**RECORD SET**
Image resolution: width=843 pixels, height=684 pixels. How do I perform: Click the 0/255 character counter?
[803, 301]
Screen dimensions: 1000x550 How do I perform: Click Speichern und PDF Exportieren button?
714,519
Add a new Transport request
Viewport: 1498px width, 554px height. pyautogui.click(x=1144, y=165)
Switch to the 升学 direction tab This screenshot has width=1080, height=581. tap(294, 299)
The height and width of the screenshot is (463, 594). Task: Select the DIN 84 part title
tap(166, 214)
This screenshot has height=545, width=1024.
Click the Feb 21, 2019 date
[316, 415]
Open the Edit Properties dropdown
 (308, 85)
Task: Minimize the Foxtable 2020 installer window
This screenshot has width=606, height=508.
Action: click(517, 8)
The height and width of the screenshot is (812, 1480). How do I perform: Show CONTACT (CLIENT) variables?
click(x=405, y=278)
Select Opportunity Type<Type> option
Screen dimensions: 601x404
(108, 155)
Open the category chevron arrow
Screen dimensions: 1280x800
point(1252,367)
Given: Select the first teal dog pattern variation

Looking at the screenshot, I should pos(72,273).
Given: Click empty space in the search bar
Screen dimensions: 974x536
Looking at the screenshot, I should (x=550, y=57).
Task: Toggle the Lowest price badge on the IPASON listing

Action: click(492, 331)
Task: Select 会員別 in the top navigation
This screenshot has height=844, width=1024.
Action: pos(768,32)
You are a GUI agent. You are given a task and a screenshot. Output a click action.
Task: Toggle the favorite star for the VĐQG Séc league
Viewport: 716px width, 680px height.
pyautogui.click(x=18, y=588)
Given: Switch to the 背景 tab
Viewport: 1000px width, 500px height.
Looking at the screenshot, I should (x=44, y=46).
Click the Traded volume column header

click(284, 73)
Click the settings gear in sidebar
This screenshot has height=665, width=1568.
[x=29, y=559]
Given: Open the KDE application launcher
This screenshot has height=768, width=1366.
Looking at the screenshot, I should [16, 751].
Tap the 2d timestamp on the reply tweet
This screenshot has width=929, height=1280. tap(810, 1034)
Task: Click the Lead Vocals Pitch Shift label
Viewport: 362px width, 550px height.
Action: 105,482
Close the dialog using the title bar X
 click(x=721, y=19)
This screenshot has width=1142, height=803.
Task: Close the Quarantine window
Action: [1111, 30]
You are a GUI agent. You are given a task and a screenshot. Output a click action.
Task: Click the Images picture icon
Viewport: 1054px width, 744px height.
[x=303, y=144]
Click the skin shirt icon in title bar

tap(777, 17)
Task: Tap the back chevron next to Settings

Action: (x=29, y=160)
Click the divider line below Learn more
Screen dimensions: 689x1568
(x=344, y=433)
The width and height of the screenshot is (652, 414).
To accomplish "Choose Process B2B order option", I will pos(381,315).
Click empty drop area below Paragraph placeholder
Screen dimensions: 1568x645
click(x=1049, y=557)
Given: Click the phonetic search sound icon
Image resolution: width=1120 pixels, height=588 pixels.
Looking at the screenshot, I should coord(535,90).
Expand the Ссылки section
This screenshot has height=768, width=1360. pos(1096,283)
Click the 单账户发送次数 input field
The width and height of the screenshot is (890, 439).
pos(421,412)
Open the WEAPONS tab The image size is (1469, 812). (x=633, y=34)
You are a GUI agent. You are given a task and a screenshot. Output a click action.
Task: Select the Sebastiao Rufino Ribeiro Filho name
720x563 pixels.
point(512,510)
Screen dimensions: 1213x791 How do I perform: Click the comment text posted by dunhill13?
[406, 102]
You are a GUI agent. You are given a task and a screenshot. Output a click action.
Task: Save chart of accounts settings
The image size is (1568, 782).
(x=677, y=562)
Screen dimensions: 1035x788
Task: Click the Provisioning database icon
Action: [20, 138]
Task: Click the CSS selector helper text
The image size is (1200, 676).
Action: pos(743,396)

**WORK TO COMPLETE**
Your task is to find each line in the entries that contains the string "search" and copy it.

**SOLUTION TO THIS TASK**
Given: Click empty space in the search bar
Given: Click the phonetic search sound icon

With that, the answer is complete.